> [What this task involves]
Work out how many lines in the data below contain "every", and state that count with nothing added.

Data extract below:

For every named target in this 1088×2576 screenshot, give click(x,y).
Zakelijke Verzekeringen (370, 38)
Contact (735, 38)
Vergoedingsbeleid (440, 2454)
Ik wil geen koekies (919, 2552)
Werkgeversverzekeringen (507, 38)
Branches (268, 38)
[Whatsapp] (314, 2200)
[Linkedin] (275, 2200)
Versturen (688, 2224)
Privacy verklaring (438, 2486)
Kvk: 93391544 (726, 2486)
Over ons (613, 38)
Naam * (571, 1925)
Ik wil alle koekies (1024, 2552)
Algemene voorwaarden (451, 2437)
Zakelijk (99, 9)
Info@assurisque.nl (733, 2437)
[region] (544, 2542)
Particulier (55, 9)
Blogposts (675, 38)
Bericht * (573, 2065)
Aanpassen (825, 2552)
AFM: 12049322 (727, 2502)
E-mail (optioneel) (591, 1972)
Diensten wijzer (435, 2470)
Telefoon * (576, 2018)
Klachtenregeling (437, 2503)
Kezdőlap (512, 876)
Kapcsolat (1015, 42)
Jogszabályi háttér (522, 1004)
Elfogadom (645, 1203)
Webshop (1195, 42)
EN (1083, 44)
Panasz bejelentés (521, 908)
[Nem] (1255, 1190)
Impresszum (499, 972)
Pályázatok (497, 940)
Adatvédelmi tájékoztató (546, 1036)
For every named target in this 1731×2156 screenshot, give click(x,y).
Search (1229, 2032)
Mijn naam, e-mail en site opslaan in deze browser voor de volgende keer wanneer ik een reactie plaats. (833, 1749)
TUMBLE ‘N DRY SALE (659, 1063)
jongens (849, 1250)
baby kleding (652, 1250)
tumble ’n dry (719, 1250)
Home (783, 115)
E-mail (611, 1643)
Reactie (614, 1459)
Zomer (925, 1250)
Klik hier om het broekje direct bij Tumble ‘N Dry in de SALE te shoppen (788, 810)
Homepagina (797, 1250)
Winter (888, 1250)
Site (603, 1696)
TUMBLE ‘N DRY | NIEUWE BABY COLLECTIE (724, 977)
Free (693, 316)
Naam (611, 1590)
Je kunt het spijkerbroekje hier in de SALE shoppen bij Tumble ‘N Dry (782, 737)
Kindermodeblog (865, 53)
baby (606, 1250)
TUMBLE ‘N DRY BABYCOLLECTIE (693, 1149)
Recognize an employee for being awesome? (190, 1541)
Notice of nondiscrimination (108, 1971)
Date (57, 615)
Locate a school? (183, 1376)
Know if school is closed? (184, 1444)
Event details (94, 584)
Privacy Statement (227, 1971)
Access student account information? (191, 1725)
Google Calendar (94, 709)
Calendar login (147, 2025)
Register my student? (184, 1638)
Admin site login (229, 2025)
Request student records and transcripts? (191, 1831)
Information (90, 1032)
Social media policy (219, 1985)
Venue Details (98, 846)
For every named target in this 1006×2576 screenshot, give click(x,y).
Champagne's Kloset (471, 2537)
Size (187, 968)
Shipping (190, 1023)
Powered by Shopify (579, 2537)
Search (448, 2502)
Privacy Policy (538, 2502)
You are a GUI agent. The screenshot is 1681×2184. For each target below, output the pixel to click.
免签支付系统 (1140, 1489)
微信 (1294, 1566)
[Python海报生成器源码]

End of Data extract.

> [Written response]
3